- What you have to do
Would you output the lines from the one containing "Click the go-up-directory icon in path bar" through the final line of the entries, exactly and with pictures omitted?

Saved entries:
***

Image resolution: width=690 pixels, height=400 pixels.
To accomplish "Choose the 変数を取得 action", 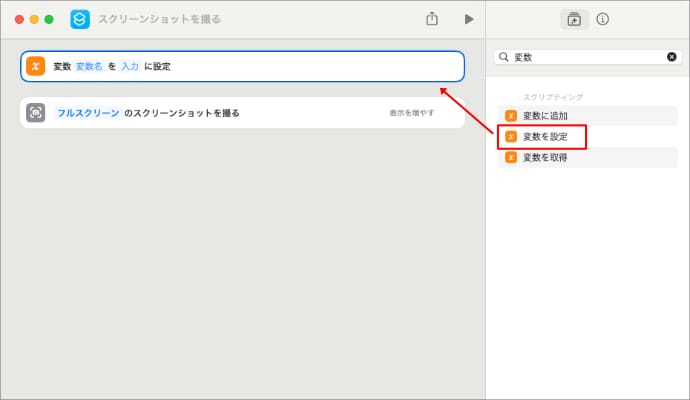I will [x=545, y=157].
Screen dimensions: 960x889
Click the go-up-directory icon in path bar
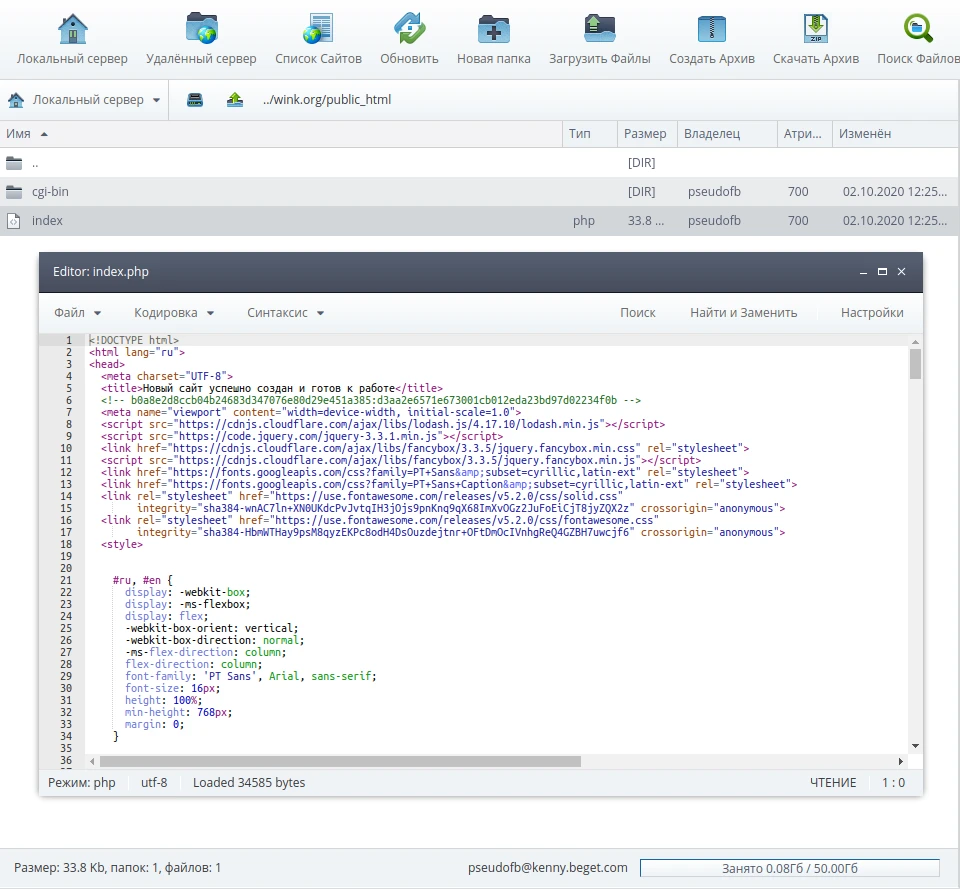click(235, 100)
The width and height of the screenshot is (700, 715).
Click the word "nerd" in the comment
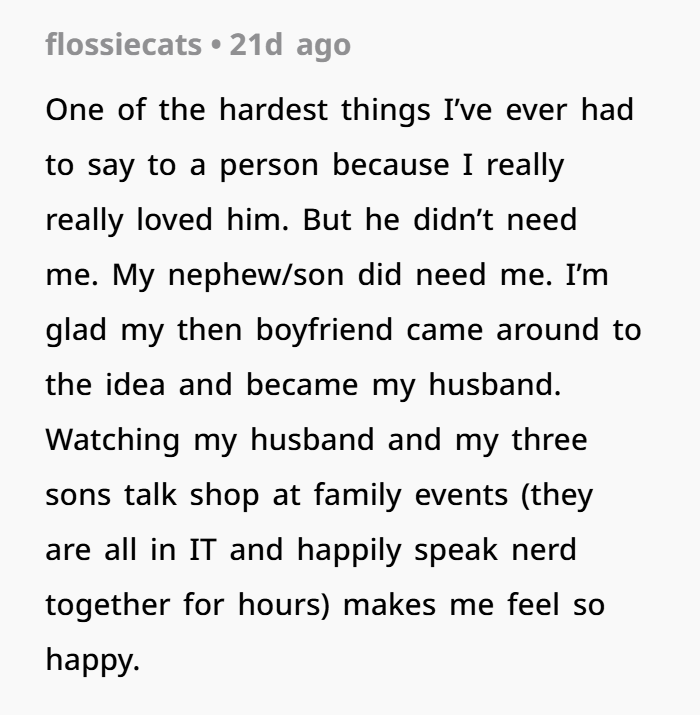click(544, 549)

***

- Solution for this problem
Click the go-up-directory icon in path bar
click(235, 100)
The width and height of the screenshot is (700, 715).
Click the word "nerd" in the comment
click(544, 549)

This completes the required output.